First built in 1894 for Charles Dawes, vice president to Calvin Coolidge, the lakefront manor has served as a home for the esteemed Evanston History Center for 50 years. My first experience with the Dawes House was when I was far too young to appreciate its significance, both in a national and local sense. The daughter of an architect, I was forced at an early age to value everything from flying buttresses to Ionic columns. I first visited the Dawes House on one of these educational expeditions, returning many times in the following years. As a resident of Evanston, completely separate from the university I now call my home, I had soon come to view the Dawes House as a treasure beyond explanation.
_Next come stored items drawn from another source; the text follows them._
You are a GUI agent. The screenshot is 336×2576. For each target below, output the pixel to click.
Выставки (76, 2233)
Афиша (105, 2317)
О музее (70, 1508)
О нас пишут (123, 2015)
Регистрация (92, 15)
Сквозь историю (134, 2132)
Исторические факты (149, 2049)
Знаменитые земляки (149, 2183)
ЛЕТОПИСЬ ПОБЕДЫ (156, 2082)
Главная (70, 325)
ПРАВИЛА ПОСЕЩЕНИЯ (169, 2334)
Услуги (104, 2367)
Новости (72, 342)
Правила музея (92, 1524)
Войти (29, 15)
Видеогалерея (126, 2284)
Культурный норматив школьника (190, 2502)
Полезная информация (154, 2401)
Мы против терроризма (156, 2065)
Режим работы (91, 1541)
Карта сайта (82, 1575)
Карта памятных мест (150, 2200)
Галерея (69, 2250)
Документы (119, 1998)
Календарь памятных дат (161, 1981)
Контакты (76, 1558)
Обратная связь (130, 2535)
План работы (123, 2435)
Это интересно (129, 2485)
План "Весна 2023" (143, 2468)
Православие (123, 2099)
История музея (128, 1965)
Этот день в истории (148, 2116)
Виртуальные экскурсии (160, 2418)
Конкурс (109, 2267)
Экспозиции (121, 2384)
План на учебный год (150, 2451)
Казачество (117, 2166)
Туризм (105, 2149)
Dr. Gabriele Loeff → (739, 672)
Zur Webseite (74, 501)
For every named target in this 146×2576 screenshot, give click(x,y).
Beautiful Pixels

Evanston serves as a home for more than 70,000 grateful residents, all appreciative of the city’s history, location and spirit. The Dawes House, in turn, serves as Evanston’s home, a place that has seen Evanston develop from a small town to the bustling suburb it is today. It has been a place for young and old to find themselves in relation to a town I, among thousands of others, will forever call home. The Dawes House is as much a part of Evanston as Northwestern – it deserves to be recognized as such, not only by the residents who have always appreciated it, but also by the university.